Leaving out the pictures, retype exactly the lines from the one holding "You are a computer-use" through the end of the material.

**Listed records**:
↓↓↓
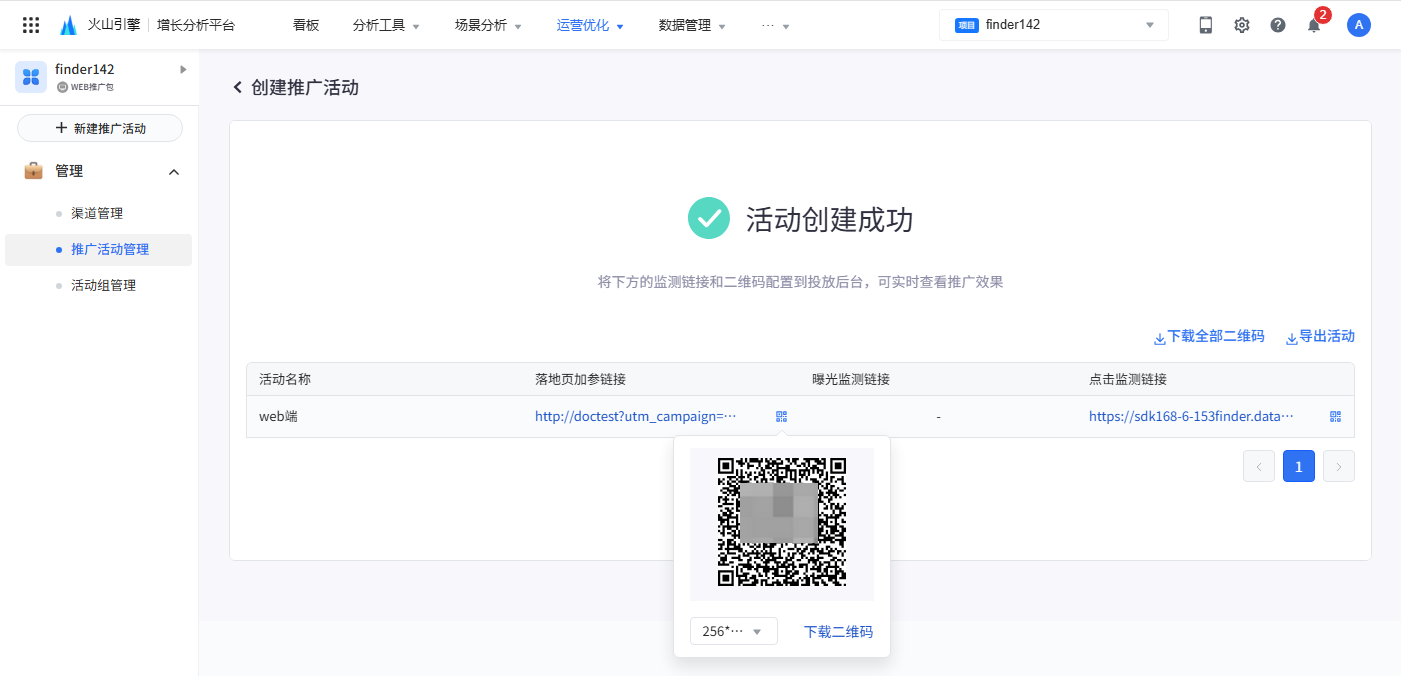
Task: Click QR code icon beside landing page link
Action: 781,417
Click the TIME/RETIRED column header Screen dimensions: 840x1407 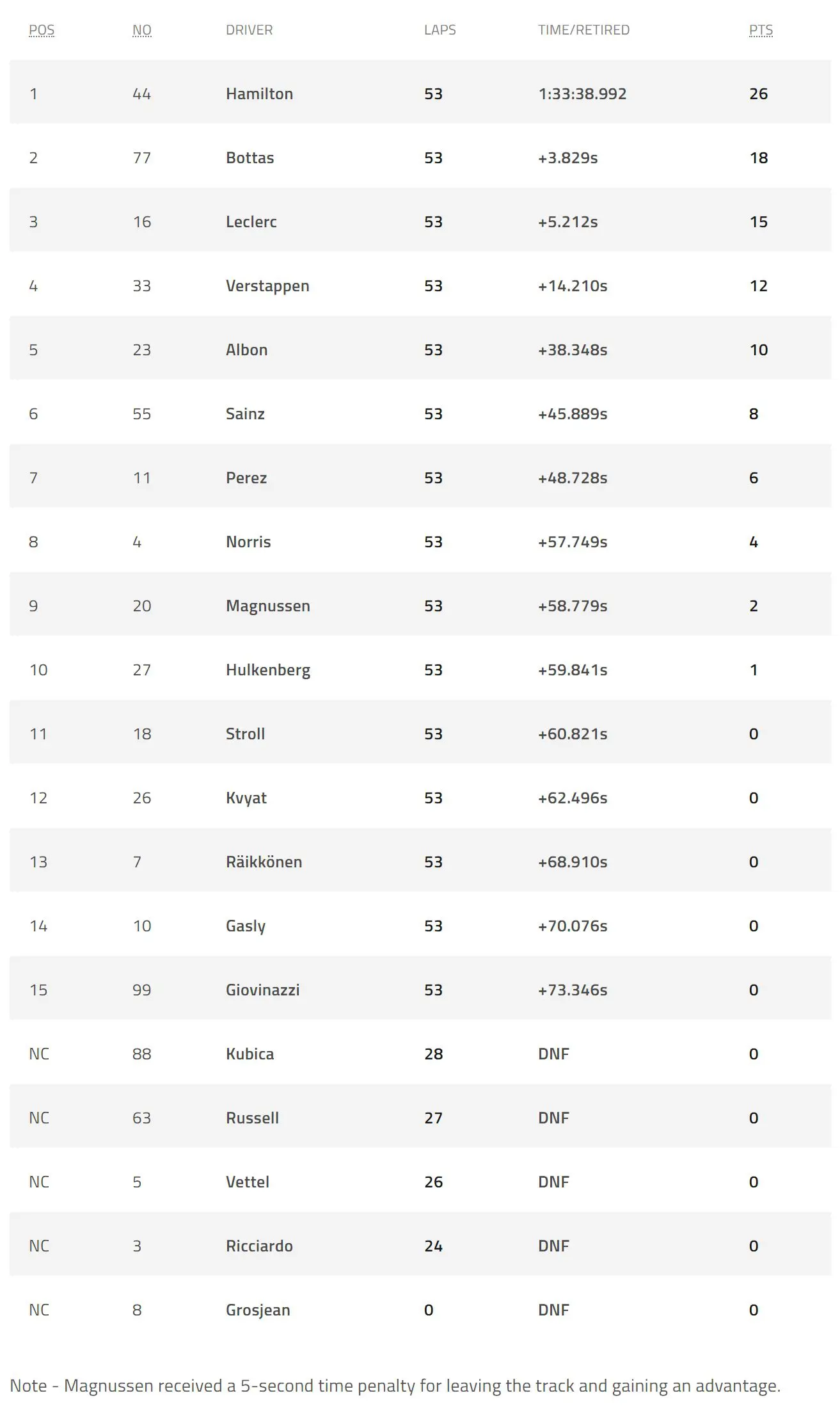pos(583,30)
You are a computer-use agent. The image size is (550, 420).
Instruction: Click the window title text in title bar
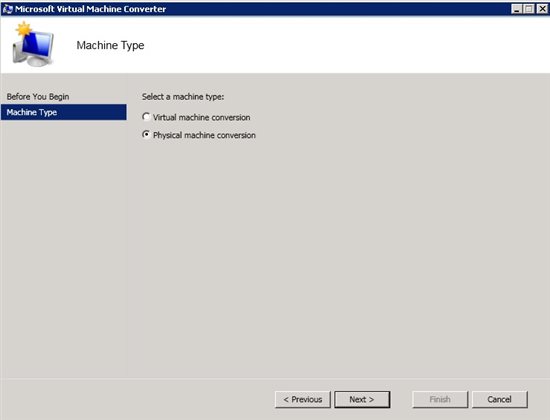click(x=90, y=9)
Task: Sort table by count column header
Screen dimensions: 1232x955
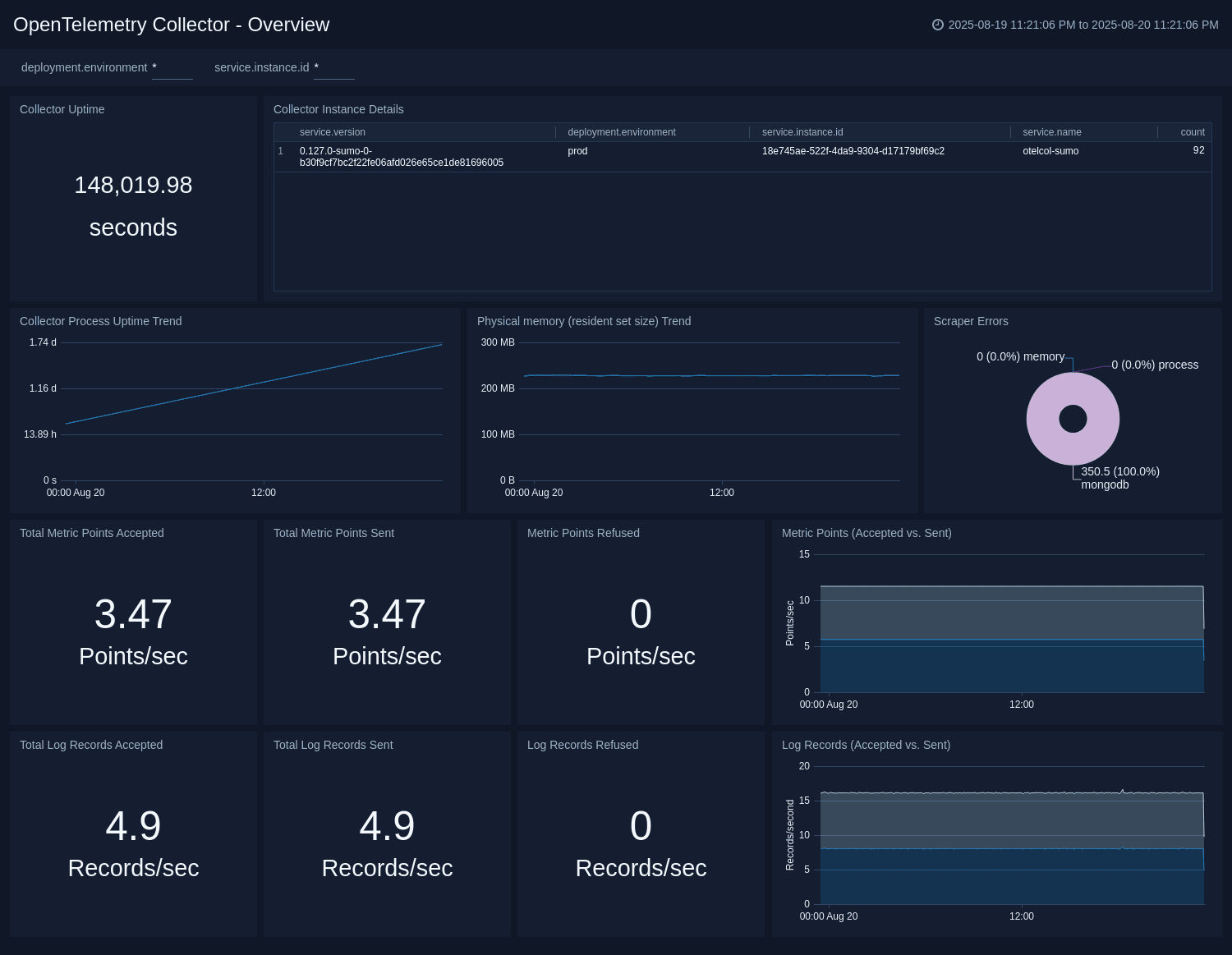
↑↑↑
**Output for this task**:
You are a computer-use agent. The image size is (550, 420).
Instruction: Click the window title text in title bar
click(x=90, y=9)
Task: Sort table by count column header
Screen dimensions: 1232x955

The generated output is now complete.